Source data:
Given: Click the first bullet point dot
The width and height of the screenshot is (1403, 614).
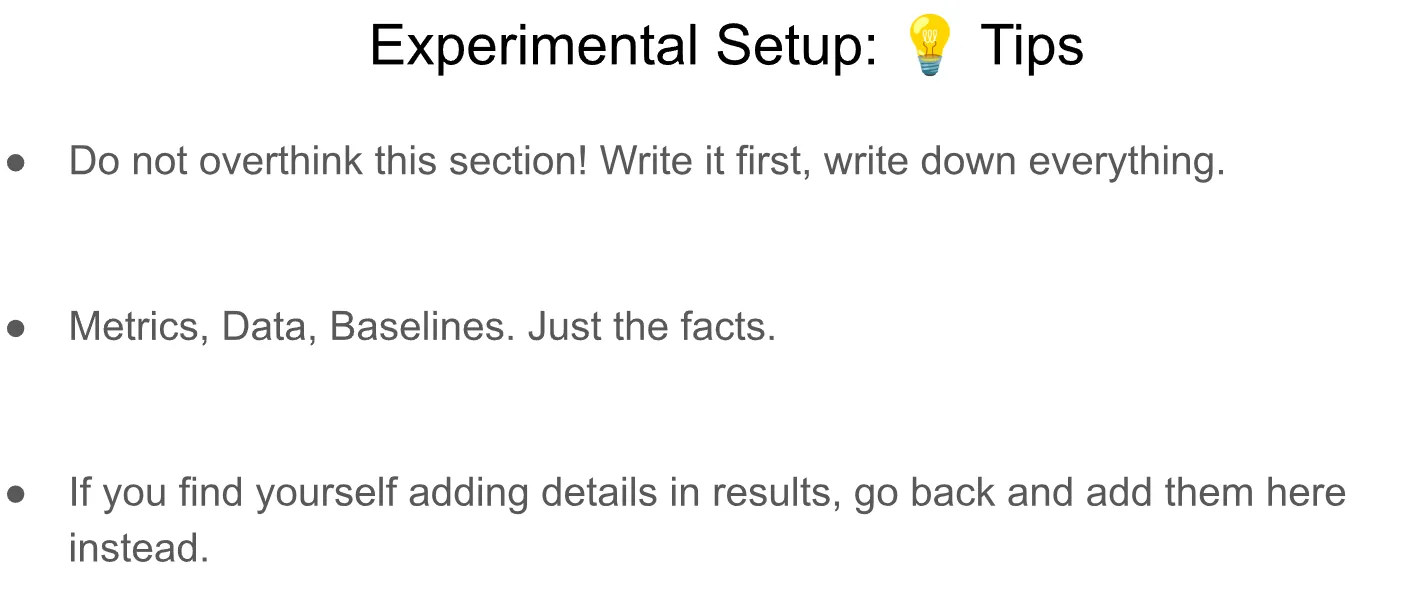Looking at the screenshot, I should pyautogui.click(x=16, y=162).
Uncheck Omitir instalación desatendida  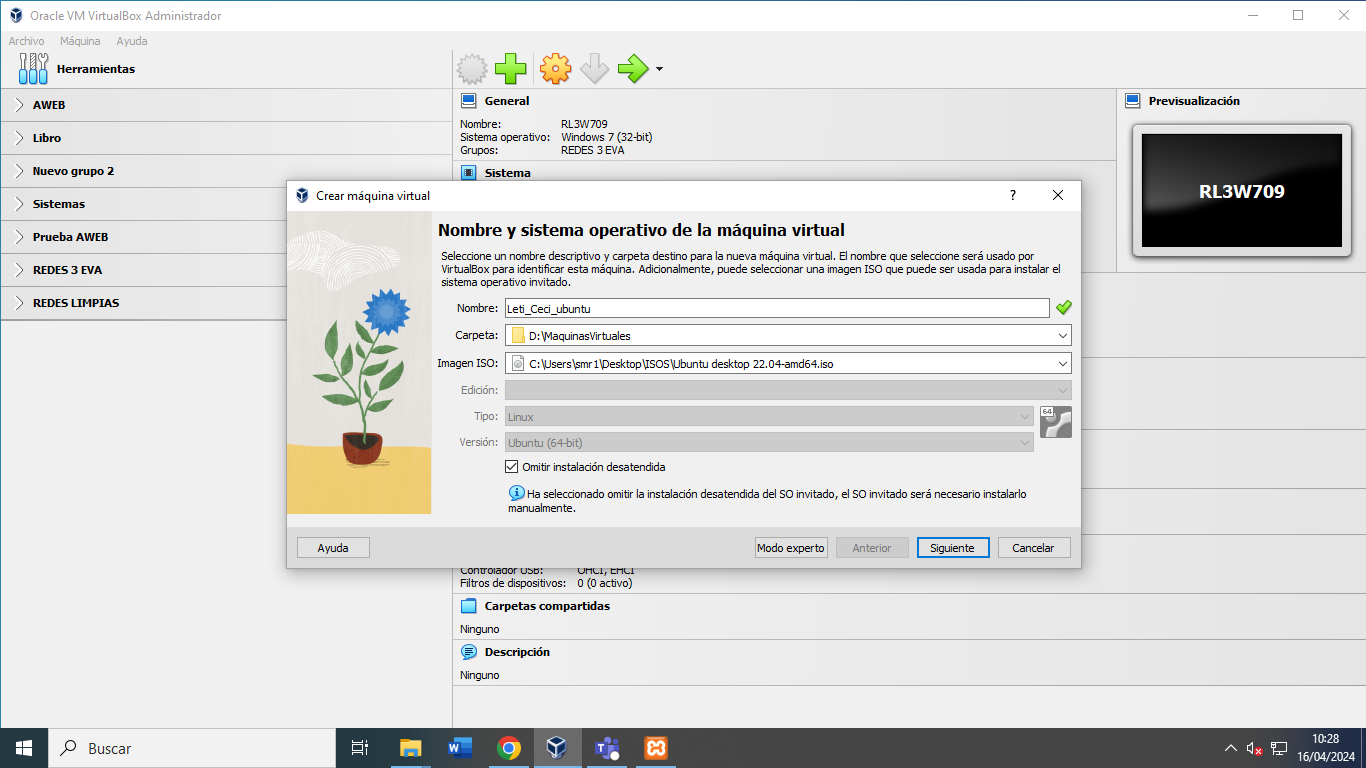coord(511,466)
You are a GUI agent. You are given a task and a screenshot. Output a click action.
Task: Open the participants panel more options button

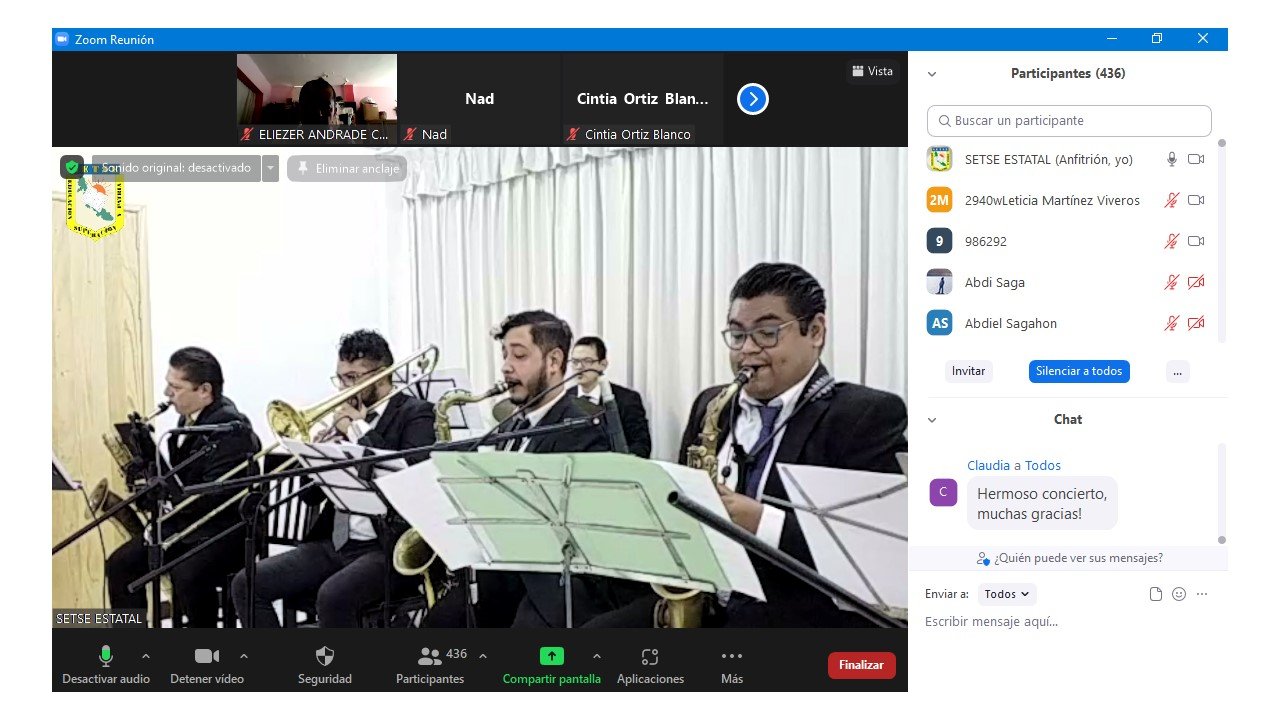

**TASK DESCRIPTION**
Copy the records line for line, starting at the line that contains "You are a GUI" and going to the end of the records. Leave out the pictures.

**THE RESPONSE**
You are a GUI agent. You are given a task and a screenshot. Output a click action.
Task: Open the participants panel more options button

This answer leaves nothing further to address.